───── Data shown ─────
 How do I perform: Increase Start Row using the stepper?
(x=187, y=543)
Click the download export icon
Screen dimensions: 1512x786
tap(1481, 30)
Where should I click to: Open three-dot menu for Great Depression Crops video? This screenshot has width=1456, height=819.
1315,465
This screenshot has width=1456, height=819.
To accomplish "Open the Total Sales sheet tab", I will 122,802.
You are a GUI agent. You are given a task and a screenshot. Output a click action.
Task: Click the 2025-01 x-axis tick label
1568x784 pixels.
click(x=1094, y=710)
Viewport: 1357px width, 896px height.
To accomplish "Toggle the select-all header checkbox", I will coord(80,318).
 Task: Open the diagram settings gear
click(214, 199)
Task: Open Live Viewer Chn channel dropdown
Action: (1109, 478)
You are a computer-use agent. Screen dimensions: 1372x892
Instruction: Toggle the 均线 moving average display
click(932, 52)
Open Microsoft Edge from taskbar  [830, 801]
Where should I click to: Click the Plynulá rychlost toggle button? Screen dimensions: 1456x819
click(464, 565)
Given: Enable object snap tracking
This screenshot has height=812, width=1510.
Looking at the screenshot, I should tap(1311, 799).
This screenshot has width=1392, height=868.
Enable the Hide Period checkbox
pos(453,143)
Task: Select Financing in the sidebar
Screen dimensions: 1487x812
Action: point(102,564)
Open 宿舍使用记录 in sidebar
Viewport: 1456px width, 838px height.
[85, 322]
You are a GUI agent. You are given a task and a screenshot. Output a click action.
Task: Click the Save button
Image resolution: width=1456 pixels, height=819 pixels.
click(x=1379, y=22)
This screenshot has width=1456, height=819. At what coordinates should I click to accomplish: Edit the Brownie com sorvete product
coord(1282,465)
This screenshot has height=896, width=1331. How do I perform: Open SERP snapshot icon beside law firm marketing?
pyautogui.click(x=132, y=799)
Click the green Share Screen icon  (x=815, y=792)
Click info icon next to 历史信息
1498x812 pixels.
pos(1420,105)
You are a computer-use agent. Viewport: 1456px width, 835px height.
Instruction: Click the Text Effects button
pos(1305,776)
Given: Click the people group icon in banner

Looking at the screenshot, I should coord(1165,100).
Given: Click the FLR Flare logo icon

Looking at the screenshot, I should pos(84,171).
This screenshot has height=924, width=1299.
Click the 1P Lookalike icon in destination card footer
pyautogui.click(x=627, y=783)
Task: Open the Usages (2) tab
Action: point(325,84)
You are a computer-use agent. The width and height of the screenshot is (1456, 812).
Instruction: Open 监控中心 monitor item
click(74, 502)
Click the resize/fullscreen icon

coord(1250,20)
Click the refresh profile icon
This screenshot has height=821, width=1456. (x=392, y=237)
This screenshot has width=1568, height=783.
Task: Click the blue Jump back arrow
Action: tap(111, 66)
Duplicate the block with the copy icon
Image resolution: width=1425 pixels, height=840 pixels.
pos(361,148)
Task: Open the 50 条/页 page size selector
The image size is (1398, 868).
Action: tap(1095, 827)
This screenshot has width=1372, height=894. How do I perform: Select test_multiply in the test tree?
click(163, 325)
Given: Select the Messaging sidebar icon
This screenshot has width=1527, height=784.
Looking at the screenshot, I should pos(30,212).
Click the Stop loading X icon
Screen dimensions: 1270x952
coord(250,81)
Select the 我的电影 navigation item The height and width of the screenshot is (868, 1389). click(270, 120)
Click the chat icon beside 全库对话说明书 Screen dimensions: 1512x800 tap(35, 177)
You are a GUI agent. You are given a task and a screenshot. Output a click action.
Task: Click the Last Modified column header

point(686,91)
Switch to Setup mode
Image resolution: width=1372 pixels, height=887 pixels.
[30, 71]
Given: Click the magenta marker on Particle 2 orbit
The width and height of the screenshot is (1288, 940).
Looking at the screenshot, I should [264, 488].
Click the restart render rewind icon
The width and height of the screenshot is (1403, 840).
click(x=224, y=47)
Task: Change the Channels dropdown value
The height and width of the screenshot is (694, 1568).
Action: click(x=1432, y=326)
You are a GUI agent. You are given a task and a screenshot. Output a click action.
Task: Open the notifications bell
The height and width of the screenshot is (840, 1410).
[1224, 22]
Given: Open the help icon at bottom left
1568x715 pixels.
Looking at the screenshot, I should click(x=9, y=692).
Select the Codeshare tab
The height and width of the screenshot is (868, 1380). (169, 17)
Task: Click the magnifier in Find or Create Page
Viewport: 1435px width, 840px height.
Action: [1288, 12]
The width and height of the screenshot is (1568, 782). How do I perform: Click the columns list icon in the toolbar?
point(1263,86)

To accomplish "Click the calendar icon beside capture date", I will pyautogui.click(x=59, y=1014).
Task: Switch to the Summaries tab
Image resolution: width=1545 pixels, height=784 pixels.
─────
■ Directions for this task:
Only lines with the word "computer" belong in the answer; copy each of them from the material above.

■ Problem solution:
You are a computer-use agent. Screen dimensions: 1372x892
You are a computer-use agent. Viewport: 1456px width, 835px height.
You are a computer-use agent. The width and height of the screenshot is (1456, 812).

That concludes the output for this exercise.